Required work =
1. In the Edinburgh book festival picks, write out everything from "Swithun Cooper, Research" down to "see her live.".
2. In the Edinburgh book festival picks, which prize was the film-poem 'Hopscotch' shortlisted for in 2018?

Quoted passage =

Festival Picks: Edinburgh International Book Festival

The literature team's Festival Picks ahead of the 2019 Edinburgh International Book Festival


The International Literature Showcase

Exceptional times call for exceptional writers. International bestselling crime novelist, journalist and Man Booker judge Val McDermid will reveal her selection of the most compelling LGBTQI+ writers working in the UK today. 

Val McDermid presents...
10 August, 3pm, National Library of Scotland.

 

Swithun Cooper, Research and Information Manager

Although there are quite a few authors I'm excited about, especially ones I wouldn’t usually have the chance to see – Geovani Martins and Miriam Toews, for example, who are based in Brazil and Canada respectively – overall this year I’m most looking forward to Nadine Aisha Jassat, a young Scottish writer whose film-poem 'Hopscotch' was shortlisted for the Out-Spoken Prize in 2018. Having already published a pamphlet of poems, she has recently released her first full collection, Let Me Tell You This, full of vital, exciting and thought-provoking subjects. I can’t wait to finally see her live.

Stored data =
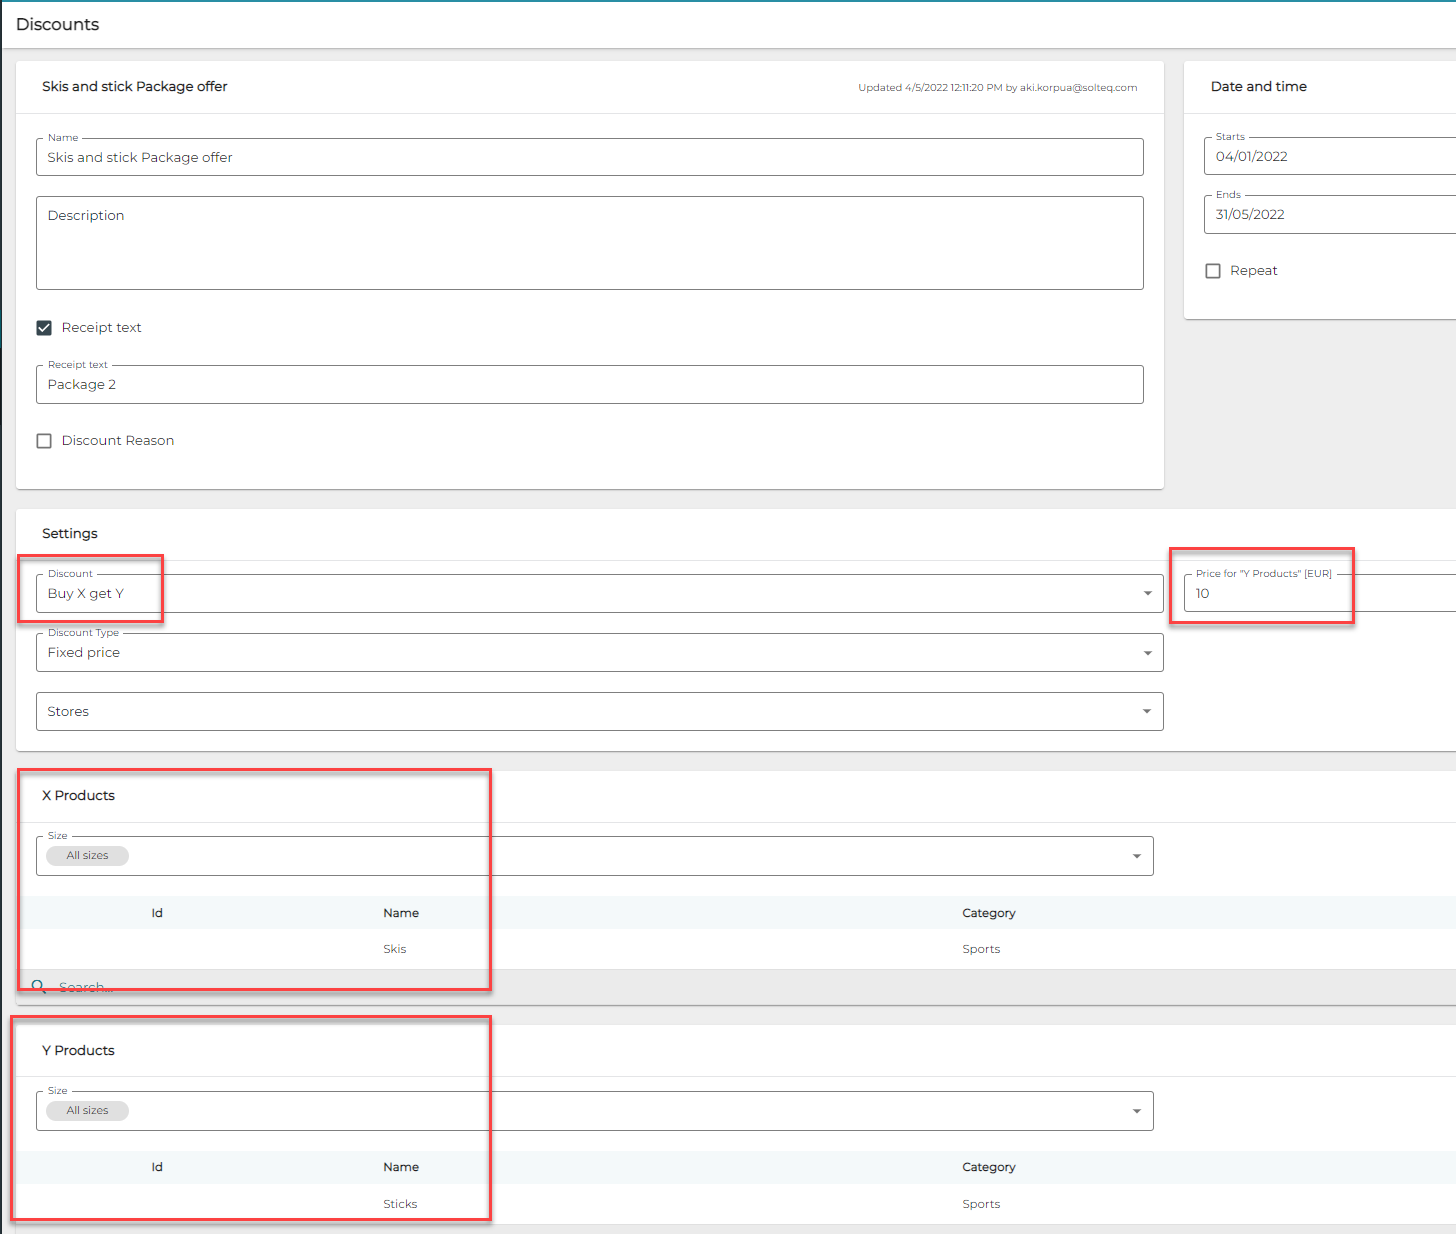
Task: Click the Id column header in X Products
Action: 157,913
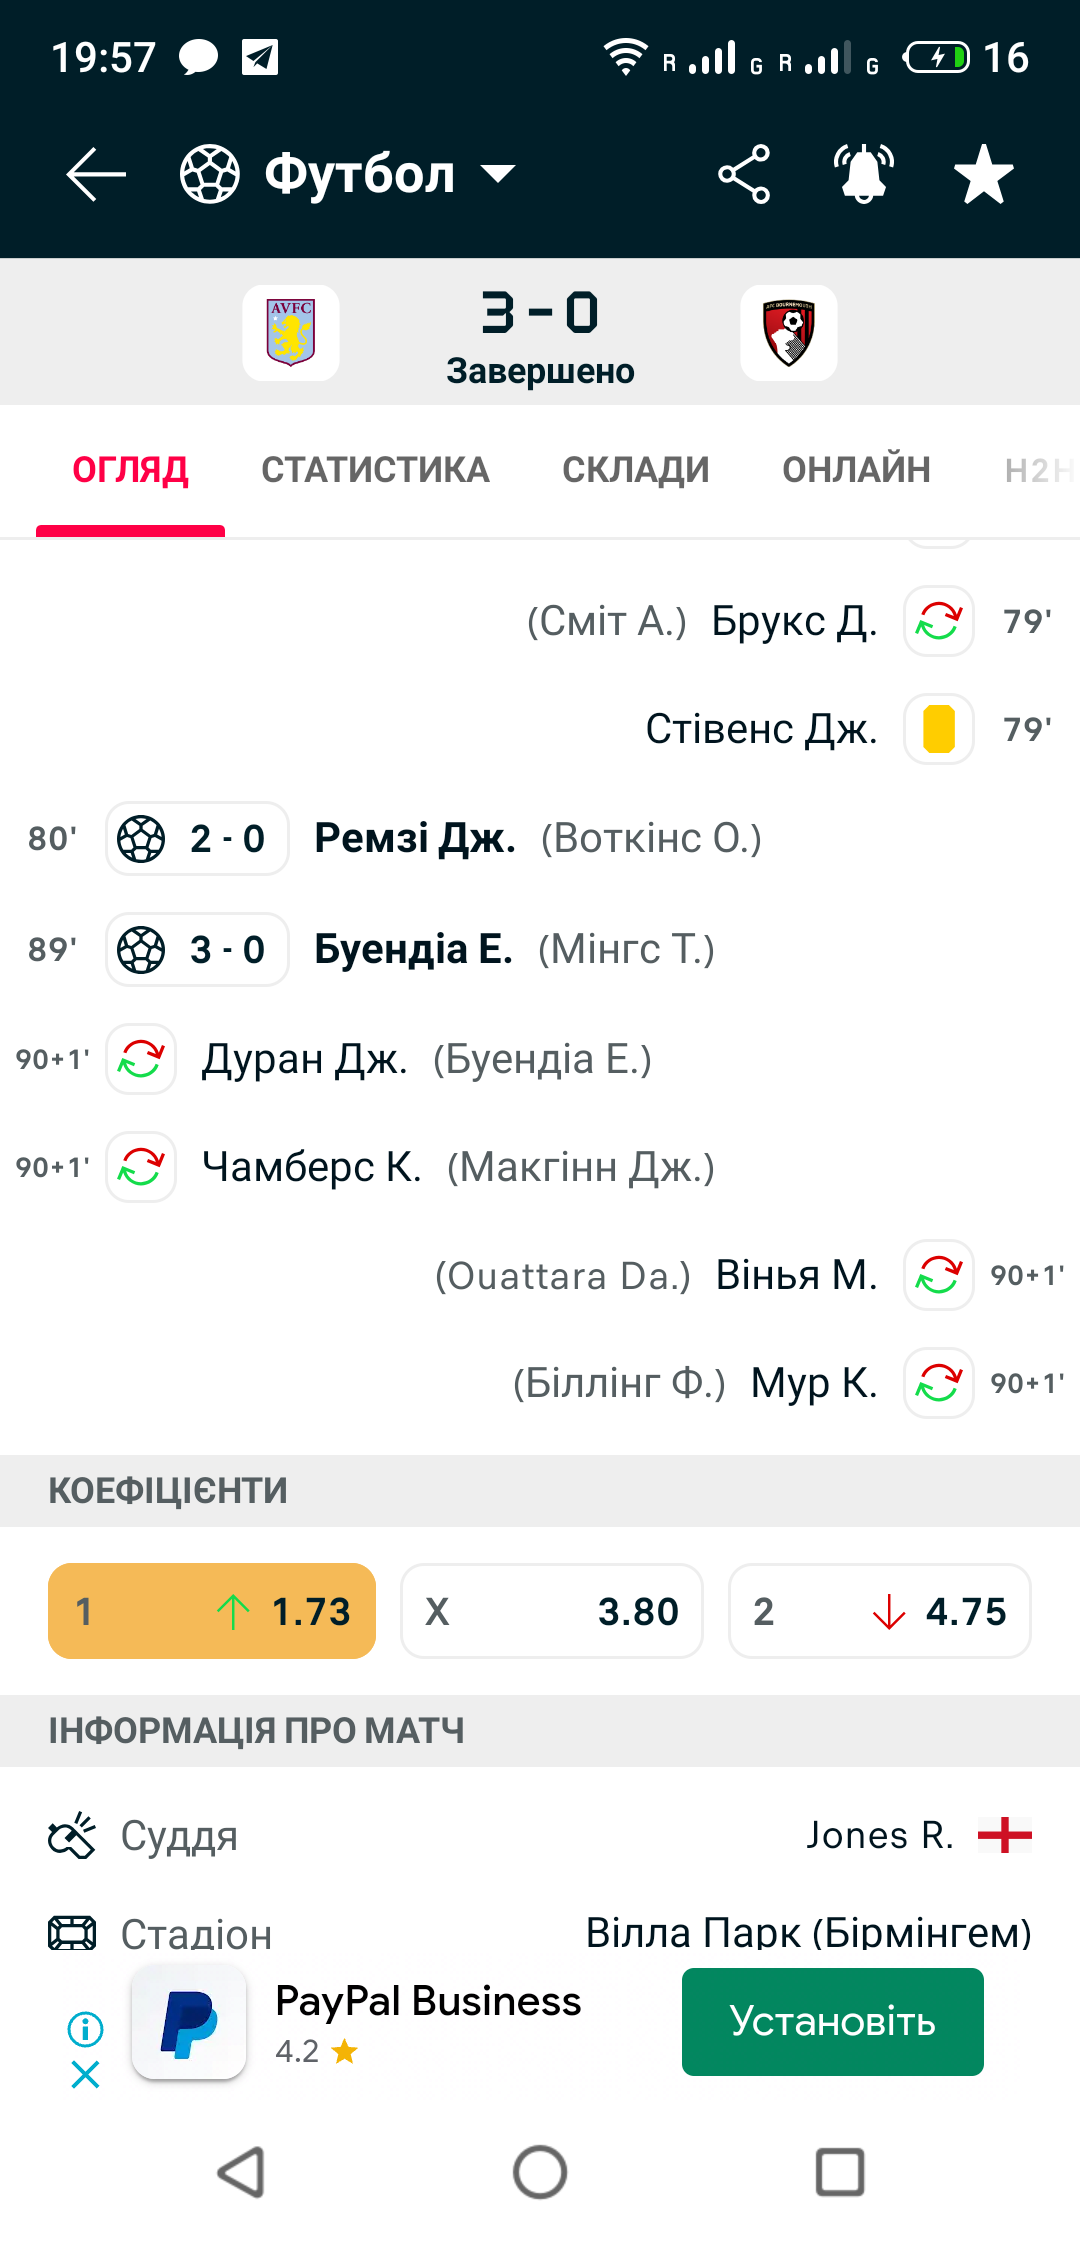
Task: Open Aston Villa team crest
Action: point(291,333)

Answers to each task =
1.
Swithun Cooper, Research and Information Manager

Although there are quite a few authors I'm excited about, especially ones I wouldn’t usually have the chance to see – Geovani Martins and Miriam Toews, for example, who are based in Brazil and Canada respectively – overall this year I’m most looking forward to Nadine Aisha Jassat, a young Scottish writer whose film-poem 'Hopscotch' was shortlisted for the Out-Spoken Prize in 2018. Having already published a pamphlet of poems, she has recently released her first full collection, Let Me Tell You This, full of vital, exciting and thought-provoking subjects. I can’t wait to finally see her live.

2. The Out-Spoken Prize.